![](http://www.ebpbahia.com.br/jornadas/2018/wp-content/uploads/2018/06/foto_bruno.jpg)
Bruno de Oliveira – Associado do IPB-BA
Em Prometeu acorrentado, de Ésquilo, somos apresentados ao mito de Prometeu, um titã que usurpa dos deuses o fogo e o entrega às mãos dos homens. Segundo o mito, é do ato transgressor de Prometeu que a humanidade recebe a sua criatividade, o seu espírito e a sua paixão, ou seja, o homem passa a ser aquele que produz um saber. O fogo é o saber.
Tal qual na essência desse mito, onde o saber perde o estatuto do particular e se torna compartilhado, a fala de Nelson Pretto, convidado da EBP-BA, discorre sobre a “Intimidade em cena: diálogos com a comunicação”. Para Pretto, a partir da década de 60, ocorreu uma expansão da mídia de massa onde não havia a intimidade em cena, mas a passividade do sujeito regido por uma lógica de homogeneização, um padrão global, comandado por poucas corporações em uma perspectiva de dominação. As grandes mídias, então, encarnavam o papel do mestre ditando as normas e os gostos sociais. O sujeito aqui, tal como no discurso do mestre, não entrava em cena.
Paralelamente, surgem os primeiros trabalhos voltados à construção de novas tecnologias permitindo, a princípio, que poucos jovens gradualmente provocassem uma alteração crucial no discurso vigente, construindo o que mais tarde viria a ser conhecido como internet. Como Prometeu, os jovens dos anos sessenta, descritos por Pretto como “cabeludos e revolucionários”, promoveram uma mudança no discurso de uma geração ao usurpar o saber da detenção monopolizada das mídias de massa, colocando em evidência o sujeito e consequentemente a sua entrada em cena.
Esses hackers da era da internet pautaram sua ética desafiando a ordem estabelecida das grandes mídias e adotando a liberdade de expressão na divulgação do conhecimento. O sujeito da contemporaneidade, tal como no mito grego, é convocado a aparecer como condição de sua existência através dos diversos gadgets que proliferam na atualidade.
Para Pretto, estes gadgets passaram a fazer parte de nós mesmos. Para a psicanálise, essa fusão não é sem consequências na relação do sujeito com o Outro, pois, com a incidência do discurso capitalista, é preciso estar atento ao que entra, de fato, em cena.
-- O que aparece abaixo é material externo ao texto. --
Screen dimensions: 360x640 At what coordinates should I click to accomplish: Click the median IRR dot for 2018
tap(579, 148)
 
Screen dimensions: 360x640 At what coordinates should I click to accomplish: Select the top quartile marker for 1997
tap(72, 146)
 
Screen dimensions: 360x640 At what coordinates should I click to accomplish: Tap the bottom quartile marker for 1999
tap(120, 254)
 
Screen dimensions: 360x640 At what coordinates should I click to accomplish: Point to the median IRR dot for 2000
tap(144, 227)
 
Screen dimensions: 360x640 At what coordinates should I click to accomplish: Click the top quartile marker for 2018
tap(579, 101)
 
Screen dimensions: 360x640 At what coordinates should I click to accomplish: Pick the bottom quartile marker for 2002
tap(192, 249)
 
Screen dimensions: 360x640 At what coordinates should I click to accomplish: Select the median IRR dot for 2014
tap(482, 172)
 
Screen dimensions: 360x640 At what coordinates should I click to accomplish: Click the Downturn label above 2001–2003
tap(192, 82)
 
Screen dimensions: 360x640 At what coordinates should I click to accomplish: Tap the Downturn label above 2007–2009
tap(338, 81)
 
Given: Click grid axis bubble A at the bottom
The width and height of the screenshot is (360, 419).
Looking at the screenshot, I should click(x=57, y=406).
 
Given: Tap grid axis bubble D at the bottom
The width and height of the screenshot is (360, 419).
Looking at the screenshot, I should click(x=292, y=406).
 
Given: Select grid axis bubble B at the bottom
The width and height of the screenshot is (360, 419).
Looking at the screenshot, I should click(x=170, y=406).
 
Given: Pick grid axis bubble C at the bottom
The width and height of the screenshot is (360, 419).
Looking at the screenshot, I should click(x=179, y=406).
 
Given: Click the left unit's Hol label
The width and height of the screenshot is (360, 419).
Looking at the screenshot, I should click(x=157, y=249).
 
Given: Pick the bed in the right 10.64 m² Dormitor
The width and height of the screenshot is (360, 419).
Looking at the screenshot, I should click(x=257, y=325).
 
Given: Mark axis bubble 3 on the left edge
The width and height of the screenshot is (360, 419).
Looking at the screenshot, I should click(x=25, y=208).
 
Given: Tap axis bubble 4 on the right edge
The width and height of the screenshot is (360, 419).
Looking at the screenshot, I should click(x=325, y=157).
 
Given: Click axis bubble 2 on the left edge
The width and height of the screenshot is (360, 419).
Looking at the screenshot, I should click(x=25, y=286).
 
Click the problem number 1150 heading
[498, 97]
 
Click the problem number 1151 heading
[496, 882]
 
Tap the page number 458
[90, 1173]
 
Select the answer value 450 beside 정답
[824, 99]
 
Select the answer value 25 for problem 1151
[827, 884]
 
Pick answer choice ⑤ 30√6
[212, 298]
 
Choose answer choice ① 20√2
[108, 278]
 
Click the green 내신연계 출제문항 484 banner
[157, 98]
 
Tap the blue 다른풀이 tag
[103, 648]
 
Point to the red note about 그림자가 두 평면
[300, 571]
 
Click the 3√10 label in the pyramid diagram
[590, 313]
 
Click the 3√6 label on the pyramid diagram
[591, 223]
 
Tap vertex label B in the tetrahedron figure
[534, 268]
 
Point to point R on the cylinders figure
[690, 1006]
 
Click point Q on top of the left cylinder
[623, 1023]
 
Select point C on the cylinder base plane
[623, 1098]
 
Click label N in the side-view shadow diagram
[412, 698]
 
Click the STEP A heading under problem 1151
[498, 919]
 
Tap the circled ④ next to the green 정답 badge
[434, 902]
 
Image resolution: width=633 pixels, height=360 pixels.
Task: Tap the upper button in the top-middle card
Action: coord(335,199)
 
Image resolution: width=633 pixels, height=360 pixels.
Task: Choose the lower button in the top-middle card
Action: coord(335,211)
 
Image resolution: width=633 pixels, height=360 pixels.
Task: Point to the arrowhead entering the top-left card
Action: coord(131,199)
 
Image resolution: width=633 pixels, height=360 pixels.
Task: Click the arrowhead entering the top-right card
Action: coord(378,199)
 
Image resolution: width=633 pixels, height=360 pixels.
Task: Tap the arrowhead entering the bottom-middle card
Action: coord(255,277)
De acordo com Miller (2016), o saber na contemporaneidade está no bolso, ou seja, nos gadgets. Com o capitalismo e sua produção desenfreada de objetos, o discurso do mestre passa por uma mutação onde o sujeito entra em cena obturado pelo objeto em uma relação de mais-de-gozar incessante onde o Outro, foracluído dessa relação, ocupa agora a posição de espectador. Em outras palavras, o que se vê, de fato, no abrir das cortinas do palco da contemporaneidade é um gozo exibicionista, relutante ao laço. Ao sujeito, desvanecido, lhe resta os bastidores, pois nada quer saber sobre esse gozo.
Prometeu, do grego Promethéus ou antevisão, pressupõe o ato de antever, de visão antecipada que remete ao desejo de saber. Contrariamente, o que entra em cena atualmente é um efeito antiprometeu, um rechaço ao saber em prol de um empuxo ao gozo desmedido. Afinal, se levarmos em consideração que a “extimidade” requer um endereçamento de uma falta ao Outro, o que entra em cena na contemporaneidade do mais-de-gozar é a intimidade ou justamente a tentativa de sua anulação?